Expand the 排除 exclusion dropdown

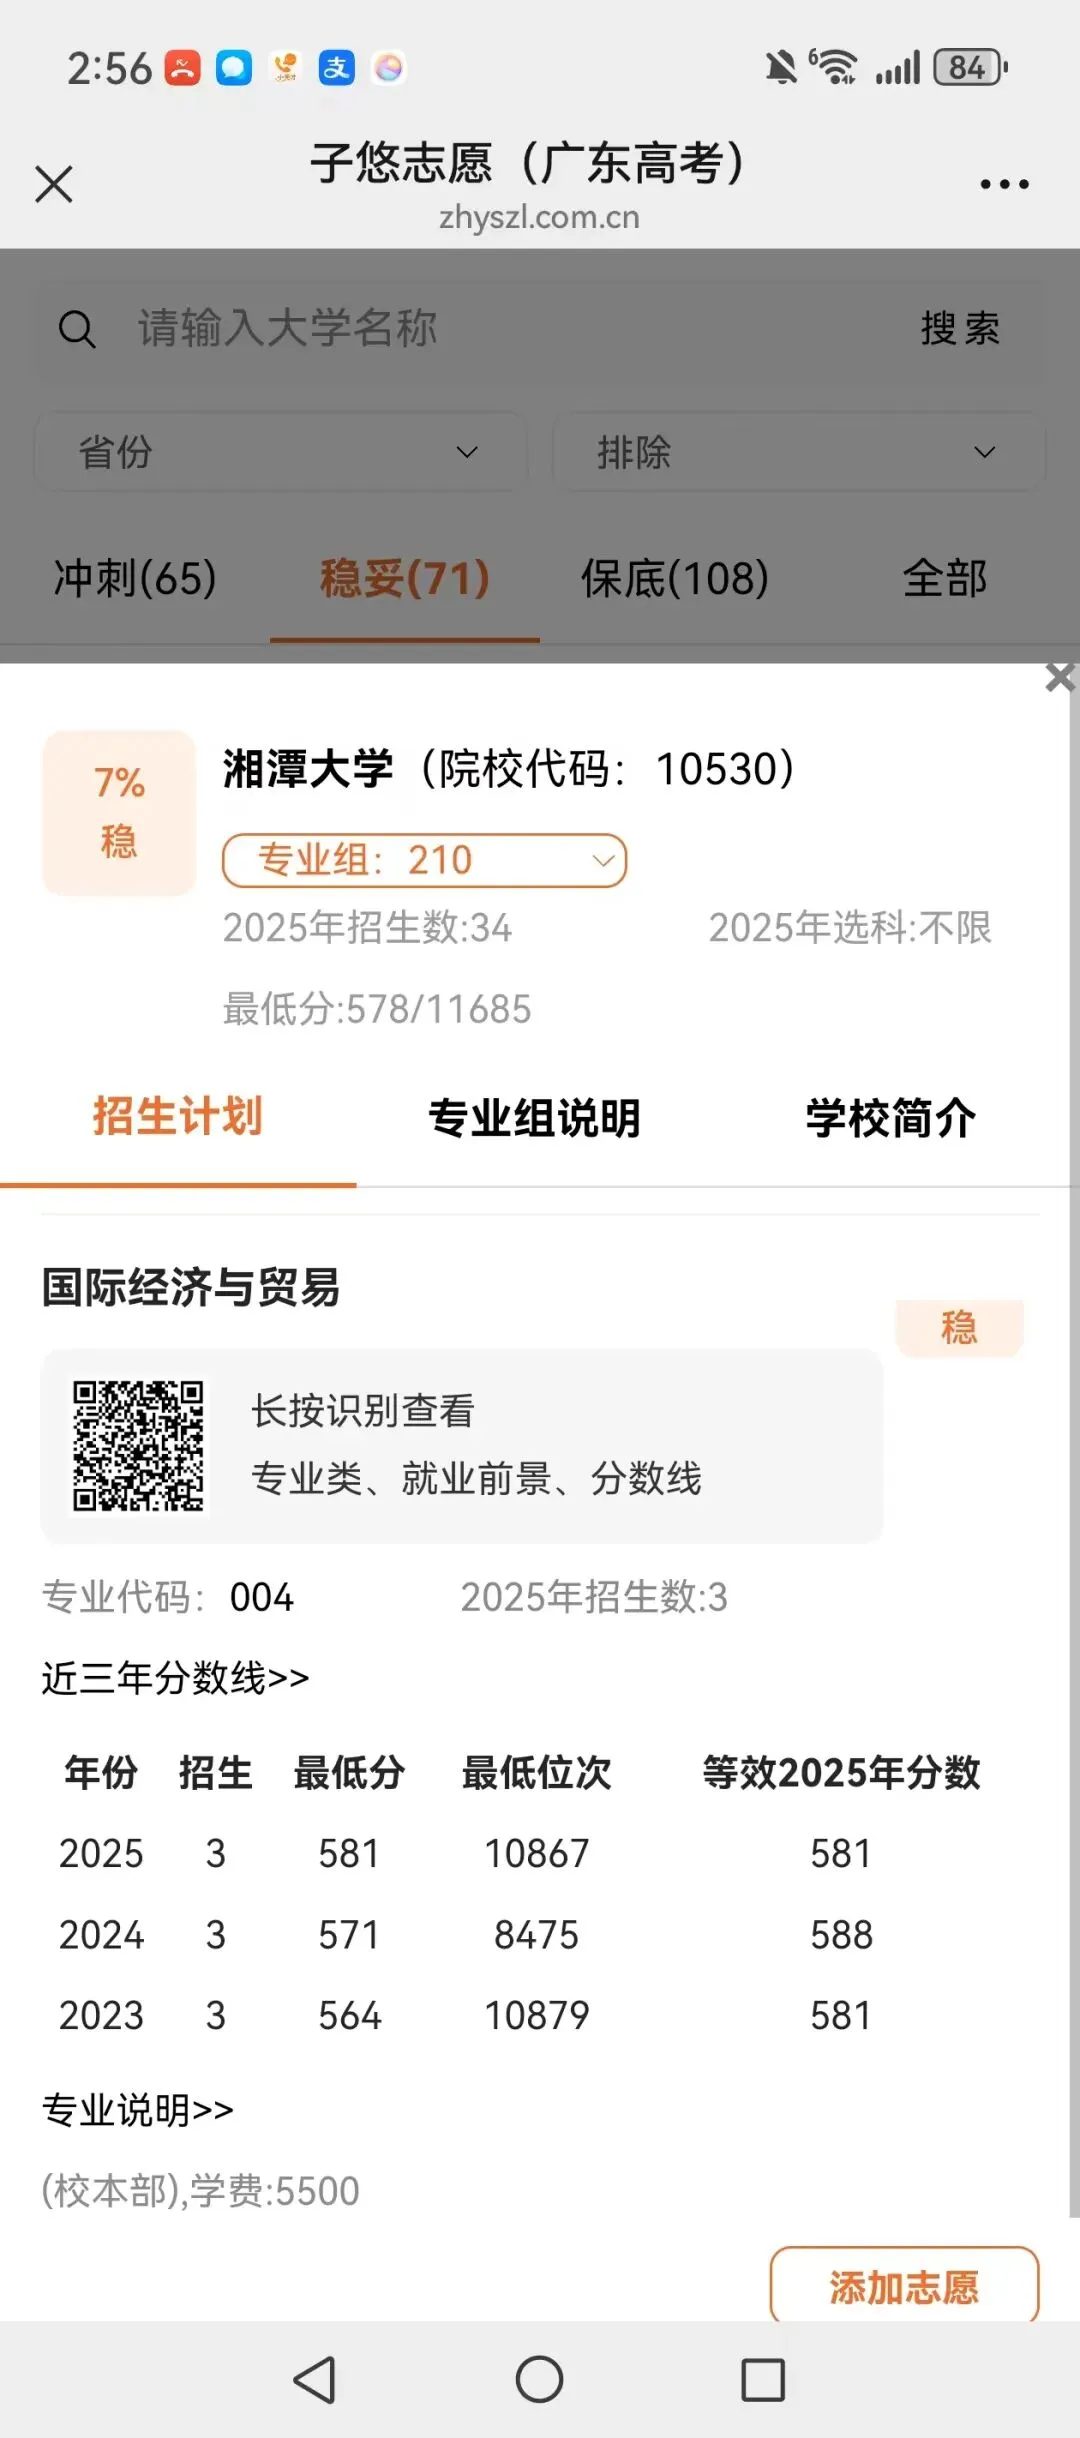pos(798,452)
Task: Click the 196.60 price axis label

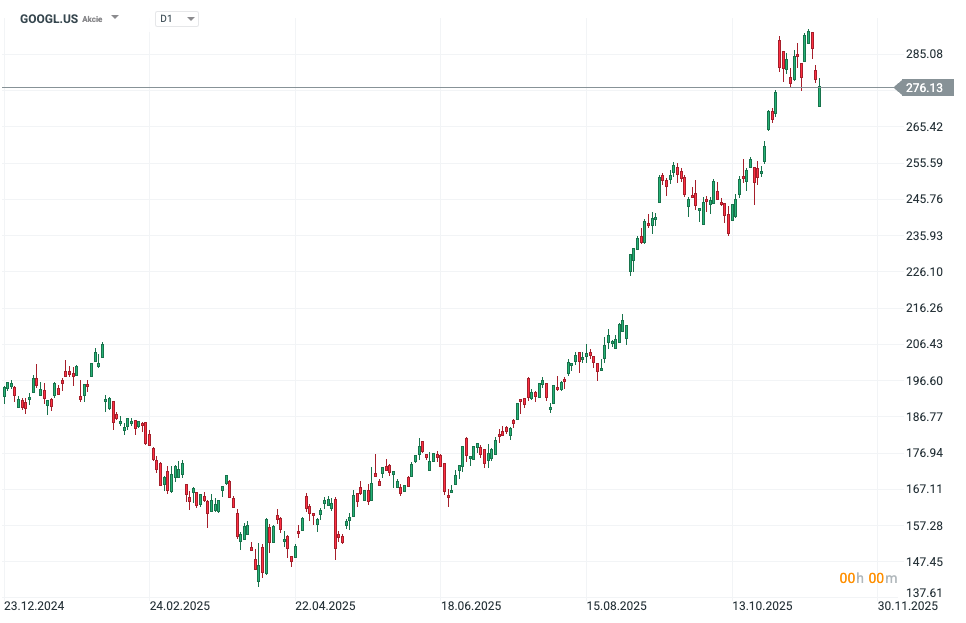Action: pyautogui.click(x=924, y=381)
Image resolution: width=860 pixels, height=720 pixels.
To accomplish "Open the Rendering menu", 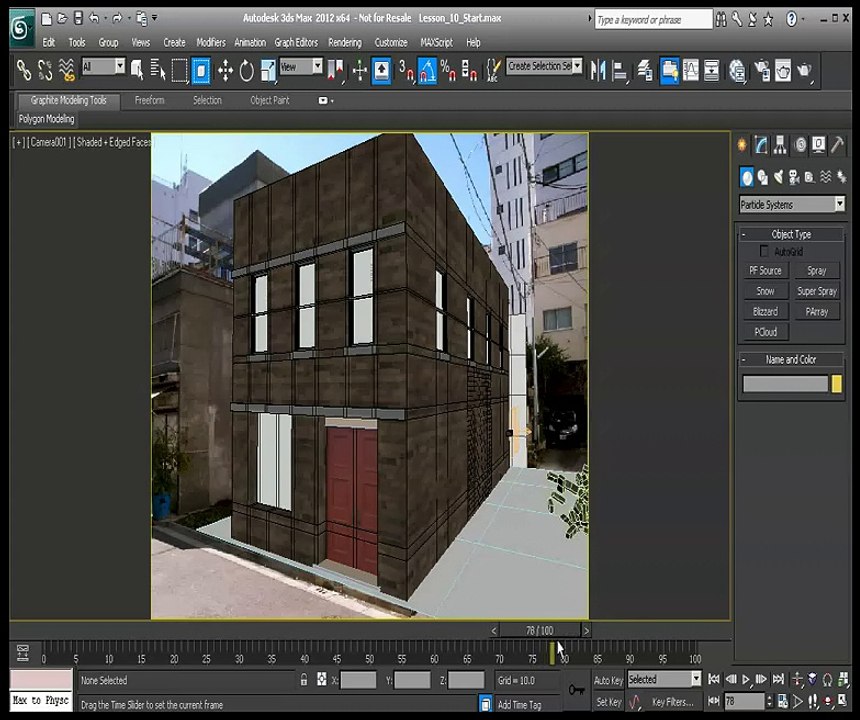I will pos(345,43).
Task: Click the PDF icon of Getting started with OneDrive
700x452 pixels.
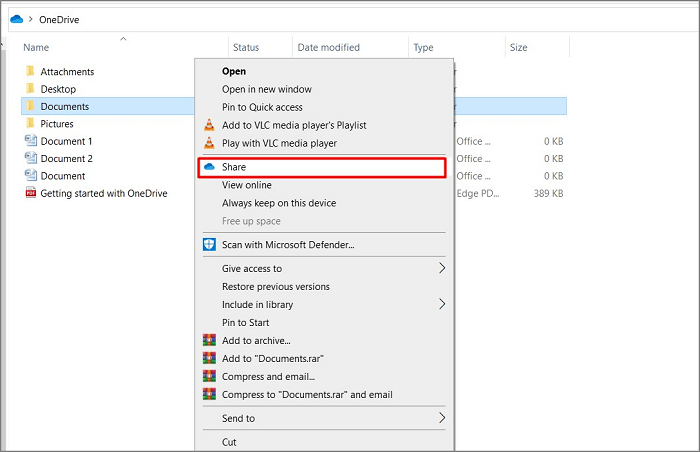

§

• _Assignment_: Exactly the lines from the one with "Task: Click the PDF" to the last line of the listing are wanted, both ends included and pictures excluded.

• _Result_:
Task: Click the PDF icon of Getting started with OneDrive
700x452 pixels.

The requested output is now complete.